CINQUEFRONDI – «Il giovane Anthony Ieranò non era dipendente dell’officina, non stava lavorando per conto dell’officina e non si trovava all’interno dell’attività né nel piazzale esterno». È quanto precisa Angelo Michele Luciano, titolare dell’officina meccanica davanti alla quale, ieri, il 31enne ha perso la vita mentre stava lavorando su un’automobile.

In una nota, l’imprenditore prende le distanze dall’attività rispetto alla tragedia e chiarisce che, al momento dell’incidente, l’officina era chiusa per ferie e non era in corso alcuna attività lavorativa.

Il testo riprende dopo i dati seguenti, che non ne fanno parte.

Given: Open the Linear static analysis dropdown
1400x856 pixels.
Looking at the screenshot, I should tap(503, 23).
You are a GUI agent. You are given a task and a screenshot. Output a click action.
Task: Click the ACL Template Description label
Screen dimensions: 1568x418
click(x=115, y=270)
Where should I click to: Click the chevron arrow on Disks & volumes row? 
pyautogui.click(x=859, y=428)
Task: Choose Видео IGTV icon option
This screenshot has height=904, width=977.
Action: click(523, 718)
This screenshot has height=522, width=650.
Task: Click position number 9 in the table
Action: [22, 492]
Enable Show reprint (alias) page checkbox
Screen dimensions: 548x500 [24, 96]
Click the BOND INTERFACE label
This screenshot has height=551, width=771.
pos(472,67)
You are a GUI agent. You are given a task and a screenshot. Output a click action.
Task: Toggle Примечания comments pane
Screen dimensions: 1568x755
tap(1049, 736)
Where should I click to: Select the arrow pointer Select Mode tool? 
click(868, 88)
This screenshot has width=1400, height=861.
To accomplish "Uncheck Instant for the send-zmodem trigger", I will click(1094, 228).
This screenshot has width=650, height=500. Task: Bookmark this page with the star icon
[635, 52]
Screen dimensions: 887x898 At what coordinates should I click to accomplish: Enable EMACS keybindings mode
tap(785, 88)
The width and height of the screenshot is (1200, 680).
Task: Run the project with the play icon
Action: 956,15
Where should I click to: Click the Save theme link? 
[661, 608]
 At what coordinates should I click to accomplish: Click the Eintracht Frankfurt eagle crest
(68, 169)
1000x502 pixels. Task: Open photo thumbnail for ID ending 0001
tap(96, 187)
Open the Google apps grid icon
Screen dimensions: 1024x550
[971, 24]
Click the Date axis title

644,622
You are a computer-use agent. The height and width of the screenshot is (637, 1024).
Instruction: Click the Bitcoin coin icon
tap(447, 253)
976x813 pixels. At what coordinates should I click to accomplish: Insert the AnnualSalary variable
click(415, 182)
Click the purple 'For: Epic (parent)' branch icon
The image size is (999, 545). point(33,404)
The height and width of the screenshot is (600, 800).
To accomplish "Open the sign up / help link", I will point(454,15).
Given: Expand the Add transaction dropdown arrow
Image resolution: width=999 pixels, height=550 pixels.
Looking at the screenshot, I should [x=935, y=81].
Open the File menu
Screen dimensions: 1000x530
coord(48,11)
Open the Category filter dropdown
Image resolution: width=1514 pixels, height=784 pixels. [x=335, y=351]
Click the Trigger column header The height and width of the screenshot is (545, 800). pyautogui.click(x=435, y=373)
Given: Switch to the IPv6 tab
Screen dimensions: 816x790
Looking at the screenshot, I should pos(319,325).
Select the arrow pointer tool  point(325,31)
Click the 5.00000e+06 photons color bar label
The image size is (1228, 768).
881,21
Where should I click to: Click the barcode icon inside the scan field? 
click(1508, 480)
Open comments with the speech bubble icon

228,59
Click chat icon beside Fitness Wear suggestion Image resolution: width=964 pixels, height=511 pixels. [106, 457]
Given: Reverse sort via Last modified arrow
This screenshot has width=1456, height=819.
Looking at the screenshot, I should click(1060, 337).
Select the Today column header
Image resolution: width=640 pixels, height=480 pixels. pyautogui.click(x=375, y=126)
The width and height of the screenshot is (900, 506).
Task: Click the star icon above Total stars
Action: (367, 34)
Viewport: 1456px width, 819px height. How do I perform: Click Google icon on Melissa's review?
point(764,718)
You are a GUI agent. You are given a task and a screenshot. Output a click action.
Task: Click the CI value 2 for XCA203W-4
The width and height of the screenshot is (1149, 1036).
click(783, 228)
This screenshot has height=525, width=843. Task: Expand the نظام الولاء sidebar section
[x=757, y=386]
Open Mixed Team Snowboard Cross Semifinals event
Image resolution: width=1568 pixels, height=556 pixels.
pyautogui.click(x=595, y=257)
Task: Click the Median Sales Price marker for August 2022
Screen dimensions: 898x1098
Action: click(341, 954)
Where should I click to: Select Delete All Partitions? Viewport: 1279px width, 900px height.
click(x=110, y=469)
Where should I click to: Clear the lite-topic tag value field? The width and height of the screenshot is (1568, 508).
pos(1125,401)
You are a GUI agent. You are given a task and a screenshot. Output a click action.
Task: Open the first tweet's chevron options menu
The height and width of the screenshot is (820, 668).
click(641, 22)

Secondo quanto riferito da Luciano, per ragioni che dovranno essere accertate, Ieranò si trovava sulla strada pubblica antistante il piazzale dell’officina. «Il fatto non si è verificato all’interno dell’attività né nel suo piazzale e non riguarda in alcun modo l’attività dell’officina, il suo titolare o i suoi dipendenti», sottolinea il titolare.

La precisazione arriva anche in relazione alle immagini diffuse dopo l’incidente. Luciano lamenta infatti che siano state effettuate riprese «attraverso le inferriate del cancello», rivolte verso l’interno della proprietà privata e verso i mezzi parcheggiati nell’area.

Secondo il titolare, la diffusione e la contestualizzazione di quelle immagini avrebbero contribuito a creare «un collegamento visivo e narrativo tra l’accaduto e l’attività dell’officina» che, a suo dire, «non corrisponde alla realtà».

Restano ora da chiarire le circostanze esatte dell’incidente costato la vita ad Anthony Ieranò. Saranno gli accertamenti a ricostruire la dinamica dei fatti e a stabilire cosa sia accaduto sulla strada antistante l’officina.